▸ **Assigned task**
Report the lines of the data below that contain the string "flag".

▸ **Provided records**
= Beginning of Section =

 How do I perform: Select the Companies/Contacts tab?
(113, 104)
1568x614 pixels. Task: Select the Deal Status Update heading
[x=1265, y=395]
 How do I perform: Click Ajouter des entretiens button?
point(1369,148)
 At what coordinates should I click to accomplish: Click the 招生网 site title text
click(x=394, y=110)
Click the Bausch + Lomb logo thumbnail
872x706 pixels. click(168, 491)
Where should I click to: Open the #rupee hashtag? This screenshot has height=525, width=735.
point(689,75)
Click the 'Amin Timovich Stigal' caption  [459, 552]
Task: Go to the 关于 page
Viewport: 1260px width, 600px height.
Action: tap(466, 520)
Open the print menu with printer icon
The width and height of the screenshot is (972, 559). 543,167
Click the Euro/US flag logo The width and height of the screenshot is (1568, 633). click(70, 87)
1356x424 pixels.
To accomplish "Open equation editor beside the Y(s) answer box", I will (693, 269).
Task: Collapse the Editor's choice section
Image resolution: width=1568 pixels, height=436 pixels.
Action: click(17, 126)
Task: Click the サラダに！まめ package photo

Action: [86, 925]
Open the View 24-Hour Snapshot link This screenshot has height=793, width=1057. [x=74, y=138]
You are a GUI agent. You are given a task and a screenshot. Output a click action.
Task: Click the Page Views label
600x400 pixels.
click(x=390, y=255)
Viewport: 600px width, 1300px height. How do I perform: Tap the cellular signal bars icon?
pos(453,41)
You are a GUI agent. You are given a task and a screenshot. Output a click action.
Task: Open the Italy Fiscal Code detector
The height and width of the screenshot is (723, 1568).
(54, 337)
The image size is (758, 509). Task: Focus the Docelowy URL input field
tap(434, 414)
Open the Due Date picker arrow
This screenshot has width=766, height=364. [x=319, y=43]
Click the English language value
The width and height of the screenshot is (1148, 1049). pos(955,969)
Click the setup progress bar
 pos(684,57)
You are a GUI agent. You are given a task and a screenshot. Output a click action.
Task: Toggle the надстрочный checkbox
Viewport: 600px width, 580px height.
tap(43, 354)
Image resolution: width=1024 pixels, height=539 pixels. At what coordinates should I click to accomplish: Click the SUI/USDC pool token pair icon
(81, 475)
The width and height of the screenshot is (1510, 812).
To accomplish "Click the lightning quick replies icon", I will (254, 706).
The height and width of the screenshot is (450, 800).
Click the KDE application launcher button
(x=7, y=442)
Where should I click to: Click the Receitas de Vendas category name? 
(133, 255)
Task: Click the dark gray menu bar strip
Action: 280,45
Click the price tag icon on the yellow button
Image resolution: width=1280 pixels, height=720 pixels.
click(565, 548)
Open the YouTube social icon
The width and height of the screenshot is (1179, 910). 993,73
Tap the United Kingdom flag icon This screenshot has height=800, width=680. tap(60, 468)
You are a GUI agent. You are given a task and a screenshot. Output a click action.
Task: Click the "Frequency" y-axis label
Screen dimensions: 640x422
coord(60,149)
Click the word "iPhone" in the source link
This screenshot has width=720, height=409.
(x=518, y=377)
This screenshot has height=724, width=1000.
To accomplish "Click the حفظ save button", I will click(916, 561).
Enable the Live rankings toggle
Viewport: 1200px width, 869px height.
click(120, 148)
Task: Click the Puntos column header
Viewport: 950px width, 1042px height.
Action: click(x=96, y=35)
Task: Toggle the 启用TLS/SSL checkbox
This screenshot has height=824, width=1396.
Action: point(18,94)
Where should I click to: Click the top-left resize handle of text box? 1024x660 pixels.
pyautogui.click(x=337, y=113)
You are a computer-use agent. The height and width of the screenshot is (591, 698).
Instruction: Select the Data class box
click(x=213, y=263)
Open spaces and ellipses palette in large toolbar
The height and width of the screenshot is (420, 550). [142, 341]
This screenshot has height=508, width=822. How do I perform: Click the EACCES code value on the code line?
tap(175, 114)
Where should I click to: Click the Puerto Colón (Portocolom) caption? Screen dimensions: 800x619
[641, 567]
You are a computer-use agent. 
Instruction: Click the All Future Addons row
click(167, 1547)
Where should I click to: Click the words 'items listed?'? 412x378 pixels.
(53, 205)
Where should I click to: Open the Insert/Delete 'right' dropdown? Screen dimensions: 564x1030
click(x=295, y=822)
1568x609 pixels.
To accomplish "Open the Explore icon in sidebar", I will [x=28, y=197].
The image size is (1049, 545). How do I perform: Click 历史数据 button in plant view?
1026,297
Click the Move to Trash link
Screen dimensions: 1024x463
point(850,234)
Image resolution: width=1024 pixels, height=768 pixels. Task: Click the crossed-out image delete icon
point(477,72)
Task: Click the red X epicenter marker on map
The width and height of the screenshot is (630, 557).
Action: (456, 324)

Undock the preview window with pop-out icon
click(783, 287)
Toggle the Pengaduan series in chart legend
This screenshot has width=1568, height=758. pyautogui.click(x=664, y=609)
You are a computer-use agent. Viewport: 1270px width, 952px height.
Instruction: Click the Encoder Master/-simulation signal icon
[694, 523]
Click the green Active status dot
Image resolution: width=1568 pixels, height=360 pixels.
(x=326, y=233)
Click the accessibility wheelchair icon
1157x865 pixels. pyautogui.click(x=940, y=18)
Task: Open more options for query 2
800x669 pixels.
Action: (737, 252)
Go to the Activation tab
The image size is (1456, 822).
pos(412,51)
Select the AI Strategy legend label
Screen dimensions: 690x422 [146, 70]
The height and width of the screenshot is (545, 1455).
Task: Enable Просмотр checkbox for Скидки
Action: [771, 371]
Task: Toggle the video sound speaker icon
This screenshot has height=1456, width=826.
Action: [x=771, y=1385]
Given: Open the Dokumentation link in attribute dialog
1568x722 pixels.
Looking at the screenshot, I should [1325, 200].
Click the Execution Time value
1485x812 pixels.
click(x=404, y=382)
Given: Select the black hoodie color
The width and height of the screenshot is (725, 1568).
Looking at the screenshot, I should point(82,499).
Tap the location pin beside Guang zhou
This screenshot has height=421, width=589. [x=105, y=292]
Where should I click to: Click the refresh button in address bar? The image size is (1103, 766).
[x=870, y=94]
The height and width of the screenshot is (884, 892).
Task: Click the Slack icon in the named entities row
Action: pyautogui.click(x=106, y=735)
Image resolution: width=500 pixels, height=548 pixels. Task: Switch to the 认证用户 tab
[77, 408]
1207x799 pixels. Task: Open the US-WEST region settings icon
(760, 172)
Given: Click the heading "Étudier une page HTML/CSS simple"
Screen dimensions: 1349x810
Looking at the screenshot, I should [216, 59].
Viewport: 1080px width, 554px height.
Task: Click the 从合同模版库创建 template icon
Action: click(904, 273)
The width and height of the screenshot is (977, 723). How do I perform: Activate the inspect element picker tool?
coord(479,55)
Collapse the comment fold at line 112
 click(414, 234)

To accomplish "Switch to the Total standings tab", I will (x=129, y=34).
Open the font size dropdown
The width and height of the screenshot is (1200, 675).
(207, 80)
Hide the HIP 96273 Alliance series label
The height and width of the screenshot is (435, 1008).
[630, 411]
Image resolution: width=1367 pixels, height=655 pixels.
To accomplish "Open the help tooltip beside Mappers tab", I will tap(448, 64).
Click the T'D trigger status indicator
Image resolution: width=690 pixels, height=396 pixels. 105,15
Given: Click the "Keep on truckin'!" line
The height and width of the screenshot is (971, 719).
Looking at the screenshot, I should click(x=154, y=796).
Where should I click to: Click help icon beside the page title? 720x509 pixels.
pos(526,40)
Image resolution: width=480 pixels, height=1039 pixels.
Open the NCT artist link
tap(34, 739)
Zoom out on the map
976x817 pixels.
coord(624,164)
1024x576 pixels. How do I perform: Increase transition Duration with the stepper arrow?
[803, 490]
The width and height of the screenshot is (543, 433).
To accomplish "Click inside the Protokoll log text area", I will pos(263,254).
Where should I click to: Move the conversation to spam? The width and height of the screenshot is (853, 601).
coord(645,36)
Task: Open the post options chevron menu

= End of Section =

▸ **Solution below**
Click the Euro/US flag logo The width and height of the screenshot is (1568, 633). click(70, 87)
Tap the United Kingdom flag icon This screenshot has height=800, width=680. tap(60, 468)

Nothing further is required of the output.